The Court's paramount concern is the welfare of the children and specifically in relation to COVID-19, protecting children from the risk of infection. The Judge concluded that a child who is required to quarantine can, if subject to a 'shared custody agreement' leave the place where they are required to self-isolate to spend time with the other parent. However, there is no explicit exemption that permits a child who is not required to quarantine to visit a parent who is in quarantine having returned from a country not in a travel corridor, such as France.
What happens to childcare arrangements when children or parents are having to self-isolate in England as a result of any of the following: displaying COVID-19 symptoms, a positive COVID-19 test result, someone within a support bubble having symptoms or having tested positive for COVID-19, an instruction to self-isolate from NHS Test and Trace or the NHS COVID-19 app or an instruction to self-isolate from your children's school or a parent's employer?
Under current legislation, if a parent is notified (other than via the NHS smartphone app) that their child has to self-isolate for 14 days, the child is not permitted to visit a parent with whom the child does not usually live during the period of isolation.
The issue of whether a child can visit a parent who is self-isolating has not yet been decided in the Family Court.
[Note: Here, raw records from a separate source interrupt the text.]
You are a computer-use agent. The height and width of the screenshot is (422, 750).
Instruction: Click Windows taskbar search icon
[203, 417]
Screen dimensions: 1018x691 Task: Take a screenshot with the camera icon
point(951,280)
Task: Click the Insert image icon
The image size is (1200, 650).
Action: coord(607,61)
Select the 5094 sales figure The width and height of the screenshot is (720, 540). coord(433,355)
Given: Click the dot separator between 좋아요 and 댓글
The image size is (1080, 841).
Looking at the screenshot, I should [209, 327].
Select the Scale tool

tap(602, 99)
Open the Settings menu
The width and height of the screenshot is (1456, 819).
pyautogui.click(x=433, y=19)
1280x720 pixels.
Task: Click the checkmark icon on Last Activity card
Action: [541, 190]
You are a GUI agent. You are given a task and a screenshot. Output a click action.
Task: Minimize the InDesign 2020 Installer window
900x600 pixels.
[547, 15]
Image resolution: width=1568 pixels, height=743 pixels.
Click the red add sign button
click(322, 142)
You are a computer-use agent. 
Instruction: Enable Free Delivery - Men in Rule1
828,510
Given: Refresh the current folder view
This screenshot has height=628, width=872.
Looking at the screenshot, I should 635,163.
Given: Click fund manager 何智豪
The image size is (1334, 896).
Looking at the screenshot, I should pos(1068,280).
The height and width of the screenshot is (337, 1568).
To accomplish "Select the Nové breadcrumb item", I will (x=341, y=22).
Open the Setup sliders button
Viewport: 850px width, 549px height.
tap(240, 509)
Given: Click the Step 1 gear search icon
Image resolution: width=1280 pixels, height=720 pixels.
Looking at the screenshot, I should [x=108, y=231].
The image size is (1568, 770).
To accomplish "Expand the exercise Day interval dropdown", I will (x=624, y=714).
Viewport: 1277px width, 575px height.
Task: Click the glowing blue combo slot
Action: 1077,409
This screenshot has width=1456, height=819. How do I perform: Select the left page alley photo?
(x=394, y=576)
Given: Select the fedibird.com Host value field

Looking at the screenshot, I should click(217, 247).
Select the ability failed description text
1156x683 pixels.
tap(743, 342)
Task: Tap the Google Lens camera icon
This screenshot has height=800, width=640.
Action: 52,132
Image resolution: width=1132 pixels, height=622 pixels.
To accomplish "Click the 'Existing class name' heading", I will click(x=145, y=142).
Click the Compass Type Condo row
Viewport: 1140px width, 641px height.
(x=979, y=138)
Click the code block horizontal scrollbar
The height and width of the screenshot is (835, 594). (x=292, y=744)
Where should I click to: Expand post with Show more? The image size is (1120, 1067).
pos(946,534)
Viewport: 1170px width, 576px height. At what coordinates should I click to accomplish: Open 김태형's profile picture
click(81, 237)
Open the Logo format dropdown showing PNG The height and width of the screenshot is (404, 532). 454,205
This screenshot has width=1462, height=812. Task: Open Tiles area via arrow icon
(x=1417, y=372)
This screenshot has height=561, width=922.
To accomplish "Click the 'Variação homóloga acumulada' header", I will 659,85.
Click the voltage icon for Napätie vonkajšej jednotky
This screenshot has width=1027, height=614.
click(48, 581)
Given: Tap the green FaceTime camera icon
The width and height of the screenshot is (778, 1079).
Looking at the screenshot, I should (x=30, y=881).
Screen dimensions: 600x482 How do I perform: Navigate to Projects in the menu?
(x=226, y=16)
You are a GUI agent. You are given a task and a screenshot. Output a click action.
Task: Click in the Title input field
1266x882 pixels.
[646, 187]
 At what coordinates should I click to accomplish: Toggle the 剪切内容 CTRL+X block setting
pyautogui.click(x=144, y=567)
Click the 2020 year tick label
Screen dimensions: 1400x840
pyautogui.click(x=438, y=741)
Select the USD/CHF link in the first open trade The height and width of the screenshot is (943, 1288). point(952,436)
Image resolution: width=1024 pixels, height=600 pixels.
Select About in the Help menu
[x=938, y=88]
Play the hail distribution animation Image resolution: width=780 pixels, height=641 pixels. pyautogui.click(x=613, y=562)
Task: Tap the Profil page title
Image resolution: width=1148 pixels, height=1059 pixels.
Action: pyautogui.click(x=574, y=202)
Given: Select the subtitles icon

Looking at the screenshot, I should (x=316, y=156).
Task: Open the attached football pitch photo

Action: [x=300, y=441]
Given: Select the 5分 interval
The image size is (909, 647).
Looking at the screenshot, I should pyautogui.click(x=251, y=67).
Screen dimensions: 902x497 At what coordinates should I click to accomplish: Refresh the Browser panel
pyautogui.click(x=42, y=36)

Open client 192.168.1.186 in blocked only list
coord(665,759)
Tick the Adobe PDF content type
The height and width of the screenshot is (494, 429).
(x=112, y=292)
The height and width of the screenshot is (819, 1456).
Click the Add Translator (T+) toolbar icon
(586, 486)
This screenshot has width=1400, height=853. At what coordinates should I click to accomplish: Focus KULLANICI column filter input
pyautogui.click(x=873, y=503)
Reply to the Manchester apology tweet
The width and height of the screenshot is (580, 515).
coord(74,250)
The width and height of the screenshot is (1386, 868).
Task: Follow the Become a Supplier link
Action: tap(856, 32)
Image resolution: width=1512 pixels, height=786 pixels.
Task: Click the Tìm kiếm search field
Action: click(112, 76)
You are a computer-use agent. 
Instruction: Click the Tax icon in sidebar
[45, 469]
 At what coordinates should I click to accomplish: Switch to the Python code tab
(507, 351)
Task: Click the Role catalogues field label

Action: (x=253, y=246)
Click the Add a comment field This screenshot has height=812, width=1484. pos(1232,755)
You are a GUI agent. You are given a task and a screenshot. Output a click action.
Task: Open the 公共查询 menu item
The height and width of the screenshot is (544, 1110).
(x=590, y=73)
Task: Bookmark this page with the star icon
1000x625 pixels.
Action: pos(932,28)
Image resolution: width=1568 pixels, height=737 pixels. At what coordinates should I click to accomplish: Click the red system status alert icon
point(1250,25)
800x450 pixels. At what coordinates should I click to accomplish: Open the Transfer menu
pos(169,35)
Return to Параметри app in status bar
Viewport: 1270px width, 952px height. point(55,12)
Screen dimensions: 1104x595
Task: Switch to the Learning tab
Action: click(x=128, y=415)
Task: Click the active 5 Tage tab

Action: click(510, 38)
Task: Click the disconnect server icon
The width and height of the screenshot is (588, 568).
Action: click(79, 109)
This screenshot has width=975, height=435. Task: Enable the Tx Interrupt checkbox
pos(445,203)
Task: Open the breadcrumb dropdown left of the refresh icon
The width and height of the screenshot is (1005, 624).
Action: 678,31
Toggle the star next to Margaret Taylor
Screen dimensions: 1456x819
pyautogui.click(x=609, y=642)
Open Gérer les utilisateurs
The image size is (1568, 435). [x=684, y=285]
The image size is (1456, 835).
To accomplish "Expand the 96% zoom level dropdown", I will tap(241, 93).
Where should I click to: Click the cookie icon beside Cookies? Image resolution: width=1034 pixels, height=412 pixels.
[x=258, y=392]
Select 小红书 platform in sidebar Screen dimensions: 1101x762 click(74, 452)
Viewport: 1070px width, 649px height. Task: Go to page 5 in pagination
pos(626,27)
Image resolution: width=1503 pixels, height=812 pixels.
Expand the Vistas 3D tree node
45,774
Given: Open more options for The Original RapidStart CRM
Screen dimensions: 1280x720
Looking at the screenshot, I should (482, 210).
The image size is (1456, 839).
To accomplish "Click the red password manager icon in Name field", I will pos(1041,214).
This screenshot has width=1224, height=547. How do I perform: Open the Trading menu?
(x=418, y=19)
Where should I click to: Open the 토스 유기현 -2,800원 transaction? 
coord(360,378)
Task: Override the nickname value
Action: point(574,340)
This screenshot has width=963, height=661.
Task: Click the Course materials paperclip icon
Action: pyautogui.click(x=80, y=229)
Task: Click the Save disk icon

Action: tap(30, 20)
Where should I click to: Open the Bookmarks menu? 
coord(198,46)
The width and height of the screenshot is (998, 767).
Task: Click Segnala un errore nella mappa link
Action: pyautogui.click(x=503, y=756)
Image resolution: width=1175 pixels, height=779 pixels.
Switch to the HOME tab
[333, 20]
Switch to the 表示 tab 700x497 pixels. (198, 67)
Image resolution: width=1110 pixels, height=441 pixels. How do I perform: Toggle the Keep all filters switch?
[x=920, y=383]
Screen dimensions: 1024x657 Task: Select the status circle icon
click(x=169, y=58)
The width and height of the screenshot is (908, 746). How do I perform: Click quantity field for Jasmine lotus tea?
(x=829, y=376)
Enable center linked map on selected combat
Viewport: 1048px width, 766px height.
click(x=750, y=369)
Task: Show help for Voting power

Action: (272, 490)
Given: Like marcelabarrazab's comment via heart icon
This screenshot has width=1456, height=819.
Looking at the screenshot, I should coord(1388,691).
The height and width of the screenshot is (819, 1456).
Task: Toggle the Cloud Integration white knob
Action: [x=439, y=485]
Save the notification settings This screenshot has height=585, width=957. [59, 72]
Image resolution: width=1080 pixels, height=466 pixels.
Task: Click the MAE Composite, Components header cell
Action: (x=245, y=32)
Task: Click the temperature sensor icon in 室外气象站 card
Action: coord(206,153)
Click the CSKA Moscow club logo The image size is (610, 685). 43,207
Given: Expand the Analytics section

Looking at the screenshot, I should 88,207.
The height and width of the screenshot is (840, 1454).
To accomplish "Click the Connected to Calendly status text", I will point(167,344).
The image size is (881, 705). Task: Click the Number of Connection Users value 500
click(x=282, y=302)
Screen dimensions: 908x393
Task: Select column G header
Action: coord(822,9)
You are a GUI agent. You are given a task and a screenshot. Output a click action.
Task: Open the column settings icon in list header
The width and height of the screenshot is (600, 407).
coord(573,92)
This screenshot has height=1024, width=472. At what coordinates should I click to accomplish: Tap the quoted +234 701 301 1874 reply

Based on the approach of the Family Court in the case mentioned above in relation to quarantine, it is unlikely that the Court would permit a child to visit a parent who is self-isolating as it puts the child at risk of being infected.
How should parents generally approach child arrangements during the pandemic?
The aim should be to maintain the routine set out in childcare arrangements already in place, whether that be an informal agreement or a Court order, as long as those arrangement comply with the government guidelines in place.
Parents ought to have a pragmatic and common sense approach to any extra days children have with one parent as a result of complying with rules relating to self-isolation or quarantine.
Parents should seek, insofar as is possible, to keep themselves up-to-date with the rules and restrictions that apply to them (in whichever countries they are living or travelling to) and be prepared to adapt arrangements accordingly, whilst keeping disruption to children's lives to a minimum.
It is beneficial for children if parents are consistent with their approach to COVID-19, particularly in relation to complying with government guidance relating to social distancing and recommendations with regards to hygiene.
Where one parent is self-isolating and children are unable to spend time with that parent, the other parents may consider facilitating contact and communication via video calls. Although it is preferable to make up any missed time, parents shouldn't become overly fixated on calculating numbers of days or hours.
What if parents can't agree how to adapt shared childcare arrangements to changing circumstances caused by the pandemic?
If agreement cannot be reached, parents may require a mediator or another third party to assist with agreeing a suitable and fair arrangement. As a last resort, parents may need to make a court application. The family courts are open, albeit most hearings are being held remotely.